■ TASK BRIEF ■
From the passage about Iron Man, reproduce word for word the portion between "Overall I was" and "quite well today.", inclusive.

─── GIVEN TEXT ───

How come almost nobody figures out Iron Man's identity? It isn't until issue #56 that it's established he has the role of Tony Stark's bodyguard. Before then Iron Man is presented as a friend of Tony's but he shows up all too quickly whenever the factory is attacked. Iron Man is very free with first person pronouns when speaking about Tony's property, but nobody picks up on this. Happy eventually guesses why Iron Man and Tony are never seen at the same time, a coincidence that eludes everyone else, but is wounded before he can explain just how he spotted it.

Overall I was surprised at how enjoyable this series is. It may be heavily dated with all the Communists and references to Vietnam, and I'd be fascinated to see how latter day retcons and reimaginings have tackled that problem, but the central character is a much more sympathetic and likeable person than he's been portrayed at times in later years. Nor does he come across like a Batman clone - they may both be rich playboy businessmen but very different aspects are emphasised and so Iron Man feels like a legitimate alternate take on the archetype rather than a knock-off. Don Heck has been unfairly neglected but this volume shows how good his work was and together with the writing the series holds up quite well today.

─── SOURCE DATA ───

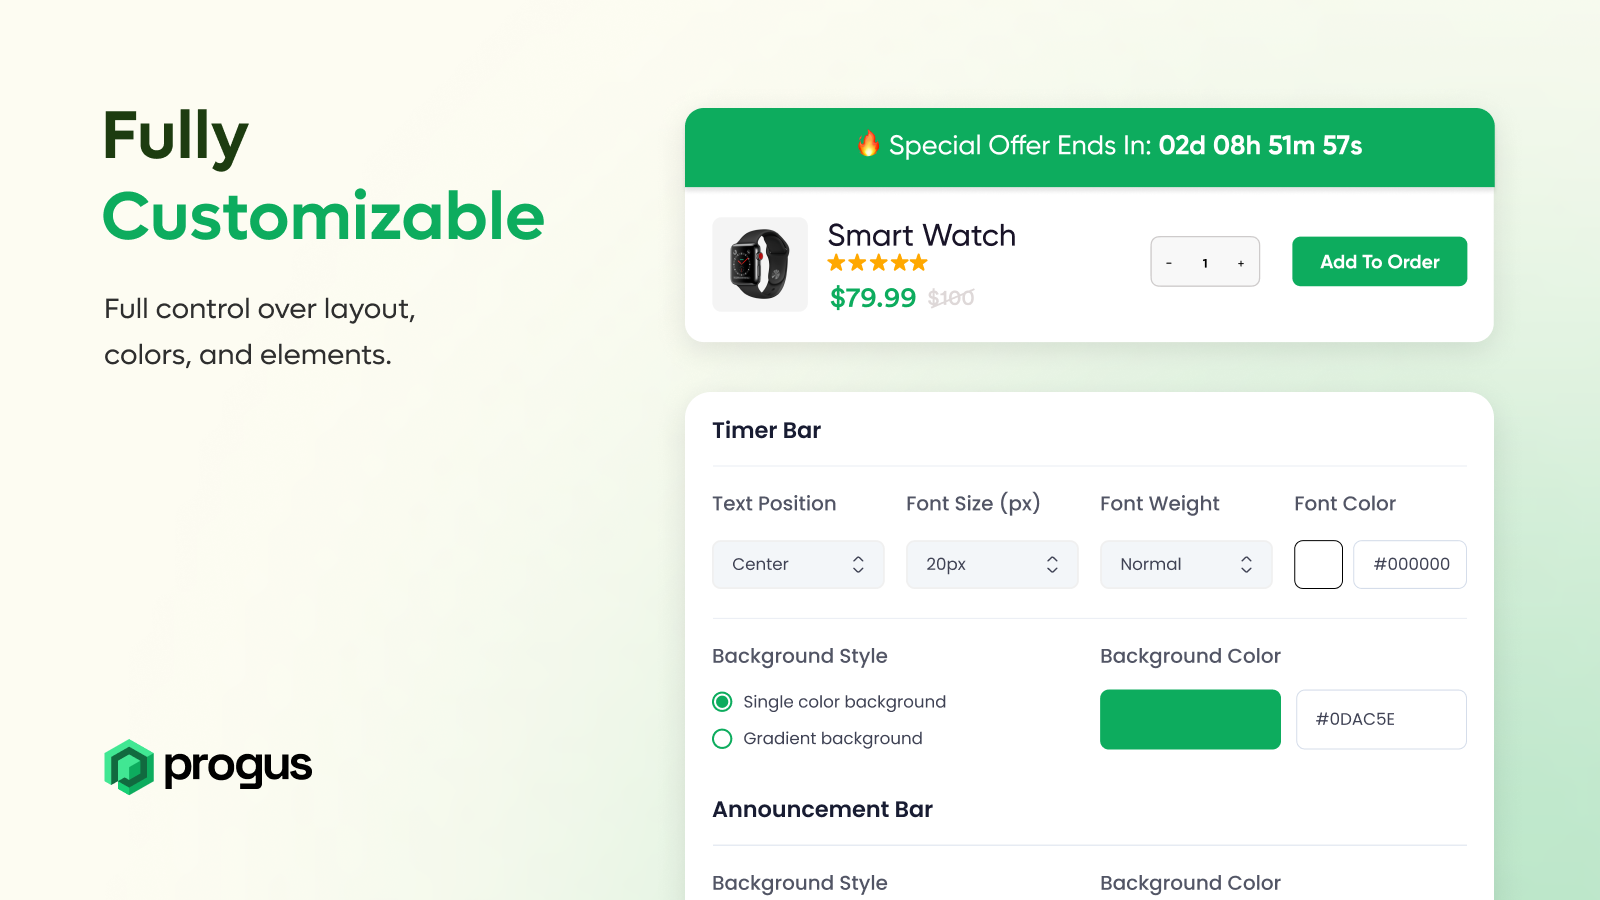Click the Smart Watch product title
Viewport: 1600px width, 900px height.
pos(921,235)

───

■ THE RESPONSE ■
Overall I was surprised at how enjoyable this series is. It may be heavily dated with all the Communists and references to Vietnam, and I'd be fascinated to see how latter day retcons and reimaginings have tackled that problem, but the central character is a much more sympathetic and likeable person than he's been portrayed at times in later years. Nor does he come across like a Batman clone - they may both be rich playboy businessmen but very different aspects are emphasised and so Iron Man feels like a legitimate alternate take on the archetype rather than a knock-off. Don Heck has been unfairly neglected but this volume shows how good his work was and together with the writing the series holds up quite well today.